Poucos lugares no mundo são cercados de tanto mistério quanto os Arquivos Secretos do Vaticano. Ter acesso às suas prateleiras subterrâneas permitiria enfim desvendar segredos como: a verdade sobre Jesus e Maria Madalena, os evangelhos apócrifos suprimidos, pactos entre papas e ditadores, documentos que confirmariam antigas profecias. Na última semana, passei pelo menos cinco horas diárias nesse arquivo.
Fui como antropólogo que estuda catolicismo. Há dois anos, uma das principais linhas de pesquisa do meu laboratório, o Passagens, sediado na UFRJ, é o mapeamento de igrejas católicas demolidas no Brasil. Já catalogamos quase 200 templos que vieram abaixo ao longo do último século, por razões diversas: incêndios, abertura de ruas e avenidas, inundações, abandono e transformações urbanas de toda ordem.
Meu objetivo no arquivo era encontrar trocas de correspondência, relatórios, memorandos e pedidos formais relacionados às demolições ocorridas no Brasil.
Em 2020 os Arquivos do Vaticano foram rebatizados. Saiu a palavra "secreto" e entrou o termo "apostólico". O prédio do agora chamado Arquivo Apostólico do Vaticano não é aberto ao público e fica em um lugar de acesso restrito, protegido pela Guarda Suíça.
Da porta principal do Arquivo, tem-se uma visão privilegiada da chaminé da Capela Sistina, por onde sobe a fumaça branca que anuncia a escolha de um novo papa. Uma vez lá dentro, temos acesso a um jardim tão escondido quanto espetacular.
Naquelas salas estão documentos que remontam há pelo menos 13 séculos.
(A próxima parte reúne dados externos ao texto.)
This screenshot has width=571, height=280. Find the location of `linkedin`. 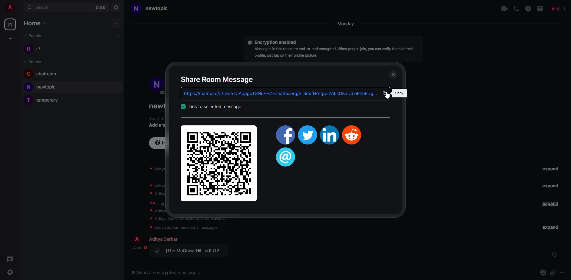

Para acessar essa documentação, algumas etapas são necessárias: é preciso ser pesquisador reconhecido ou apresentar uma carta de recomendação e enviar um projeto de pesquisa que justifique as buscas.
Uma vez aprovado pelo funcionário que avalia as admissões, o pesquisador recebe um documento que, ao ser mostrado à Guarda Suíça na entrada da Porta Angélica, abre todos os caminhos seguintes.
Não se pode entrar com nada no interior das salas de consulta do arquivo além de papel, lápis e computador. Fotografias são proibidas, de modo que os pesquisadores estão autorizados apenas a anotar ou transcrever o que encontram.
A primeira sala à qual se tem acesso é uma imensa biblioteca composta unicamente por livros-índice. São centenas de volumes que contêm exclusivamente descrições sumárias dos conteúdos das pastas arquivadas.
Ali, o trabalho do pesquisador começa antes mesmo do acesso aos documentos: é preciso decifrar essa rede de referências cruzadas, rastrear palavras-chave, identificar séries para então solicitar, ao limite de duas por dia, as caixas físicas onde estão os documentos propriamente ditos.
Nos livros-índice sobre o Brasil encontrei todo tipo de material: cartas de mães pedindo desconto em mensalidades de colégios religiosos, denúncias contra sacerdotes no início do século 20, memorandos sobre a atuação de evangélicos no Rio de Janeiro na década de 1930.
Quanto aos documentos que buscava sobre a demolição de igrejas, localizei algumas pistas importantes, que devem compor um quebra-cabeça amplo e resultar, espero, em um livro proximamente.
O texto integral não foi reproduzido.